- Data in this exercise -
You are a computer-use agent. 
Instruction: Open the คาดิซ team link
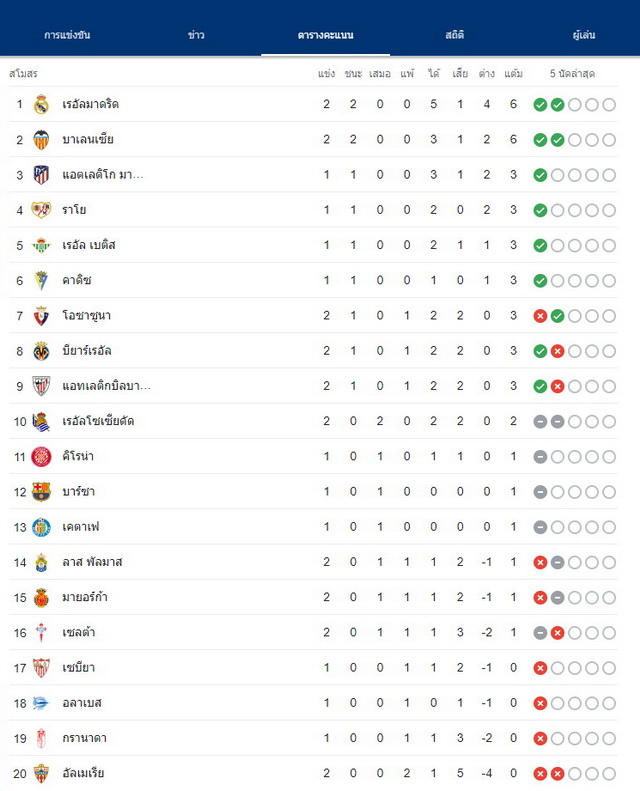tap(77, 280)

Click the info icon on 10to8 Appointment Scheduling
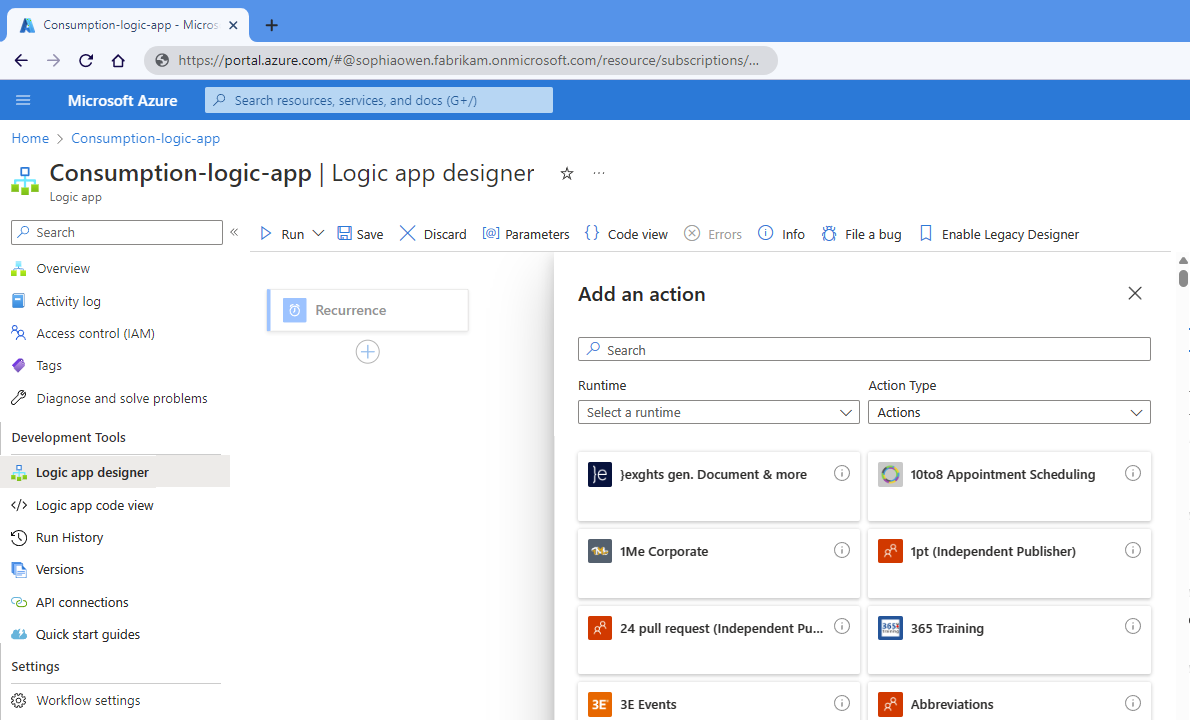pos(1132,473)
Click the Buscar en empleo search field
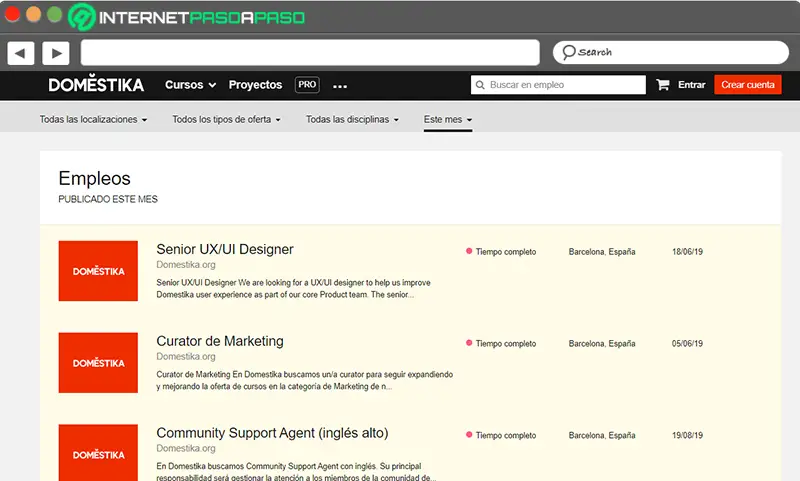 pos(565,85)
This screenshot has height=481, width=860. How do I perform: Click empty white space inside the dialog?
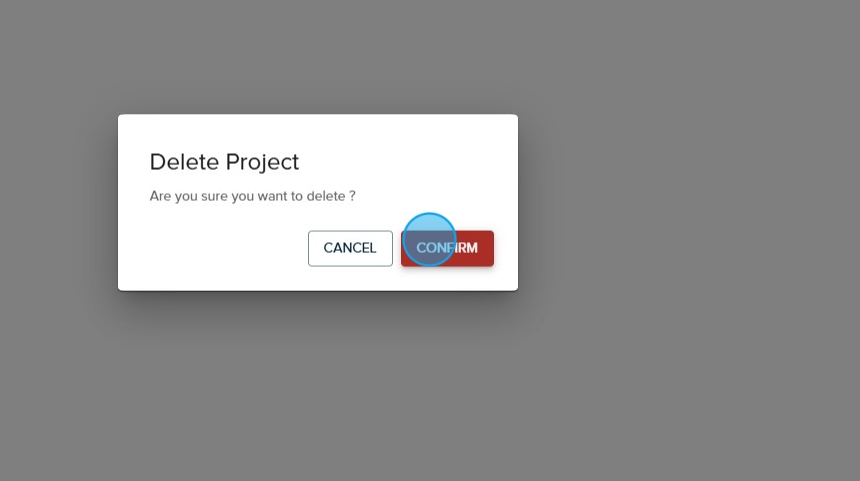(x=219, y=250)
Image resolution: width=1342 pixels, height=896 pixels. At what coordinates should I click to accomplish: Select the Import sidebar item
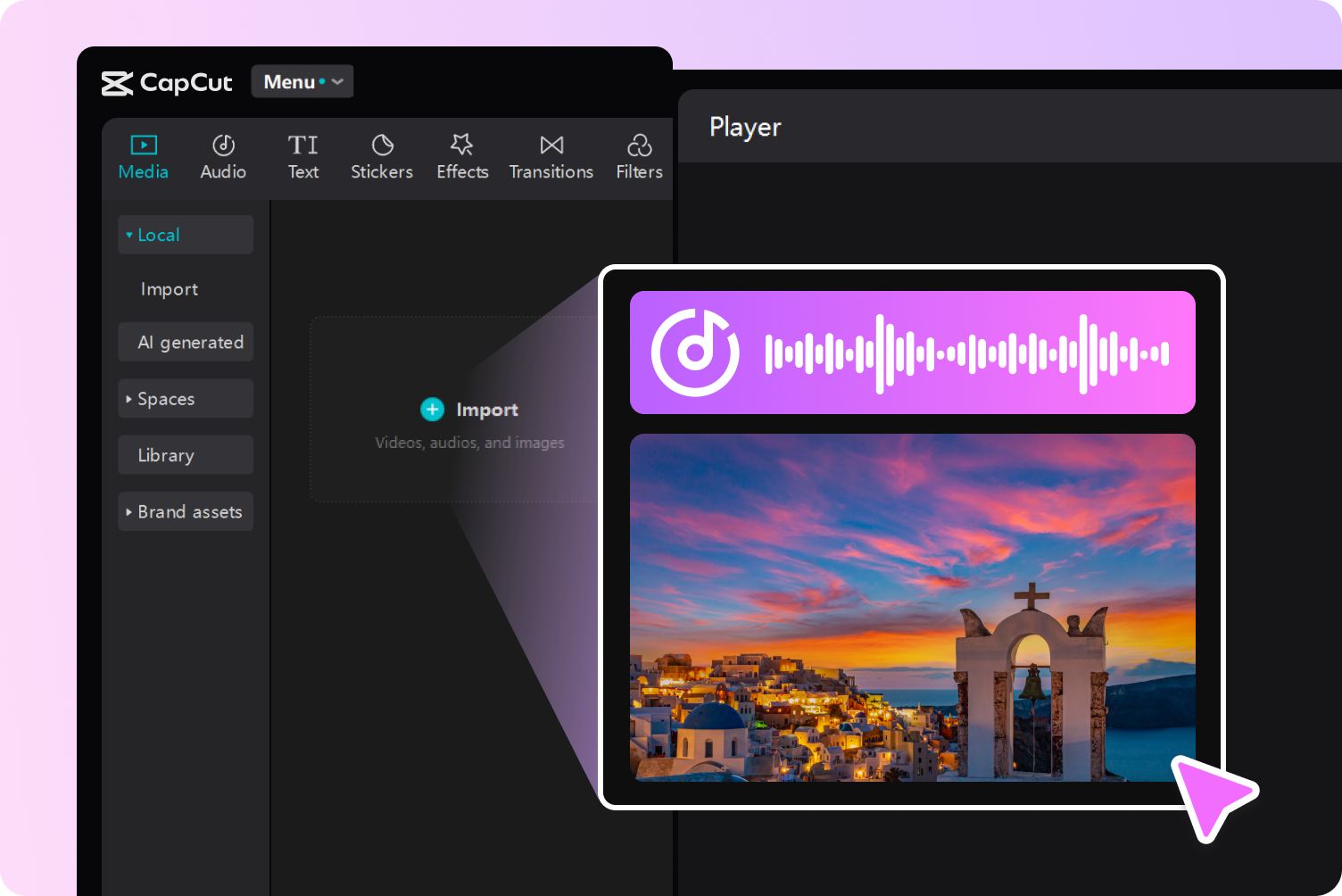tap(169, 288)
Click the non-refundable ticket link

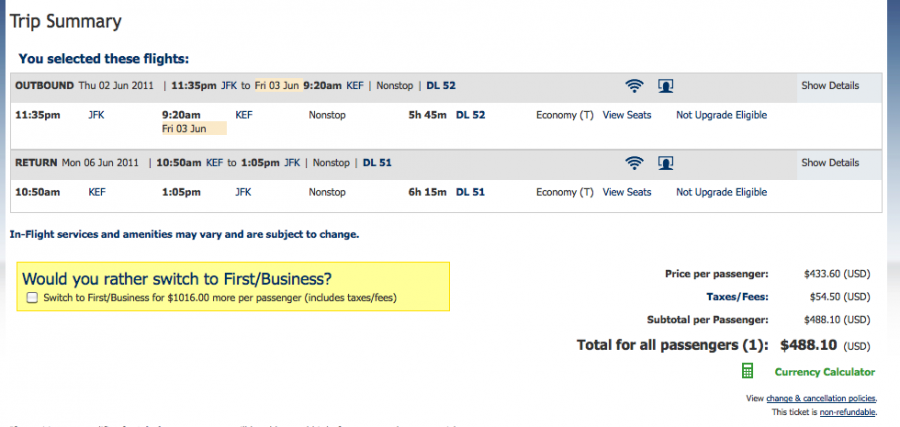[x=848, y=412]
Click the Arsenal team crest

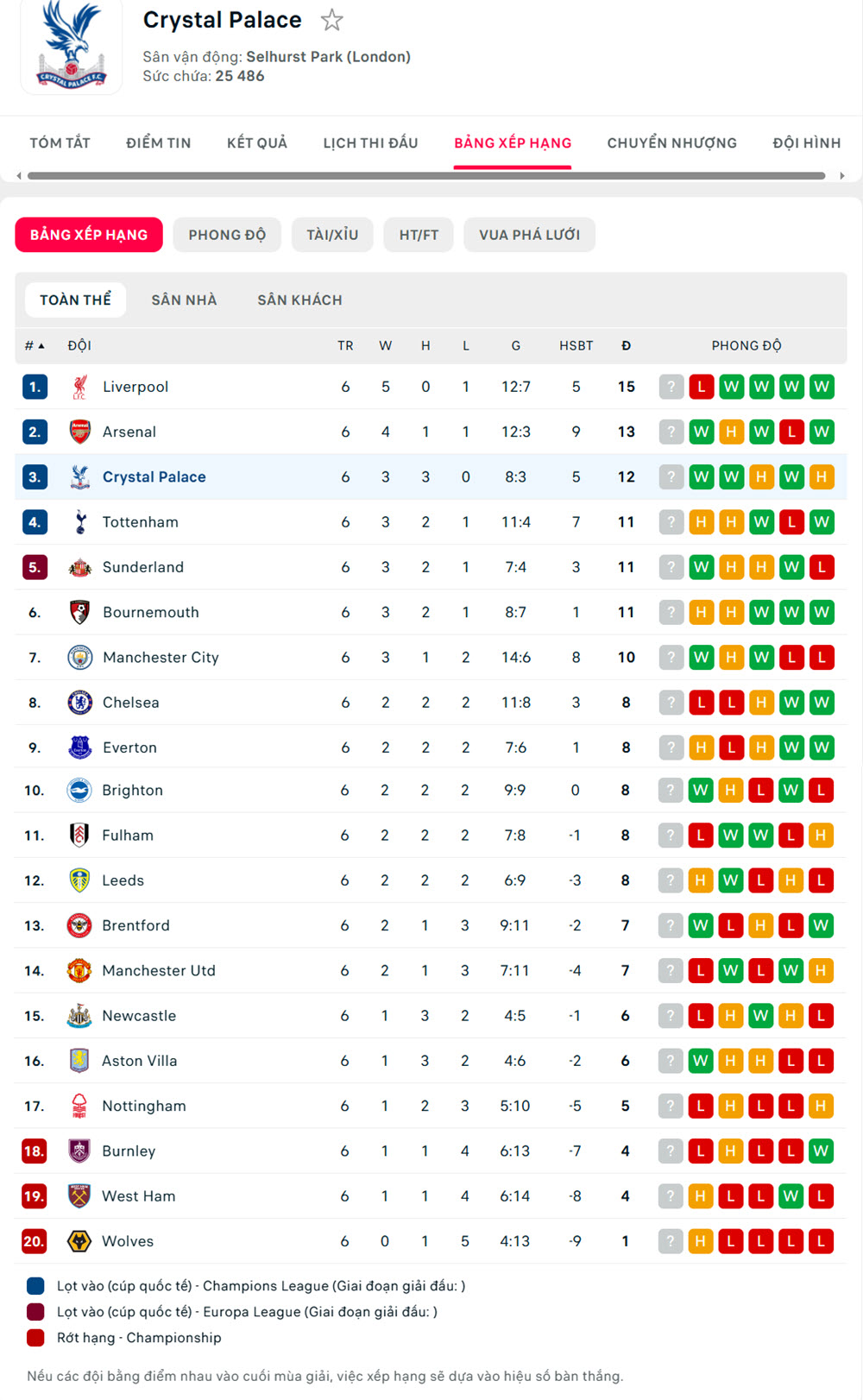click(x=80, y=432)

- Your task -
Transcribe the listing exactly. Its images are to be omitted.

- Solved problem -
You are a computer-use agent. 
Instruction: Open the คาดิซ team link
tap(77, 280)

Click the info icon on 10to8 Appointment Scheduling
pos(1132,473)
Click the Buscar en empleo search field
 pos(565,85)
This screenshot has height=481, width=860. How do I perform: Click empty white space inside the dialog?
(x=219, y=250)
Image resolution: width=1342 pixels, height=896 pixels. At what coordinates should I click to accomplish: Select the Import sidebar item
tap(169, 288)
Click the non-refundable ticket link

[x=848, y=412]
Click the Arsenal team crest

click(x=80, y=432)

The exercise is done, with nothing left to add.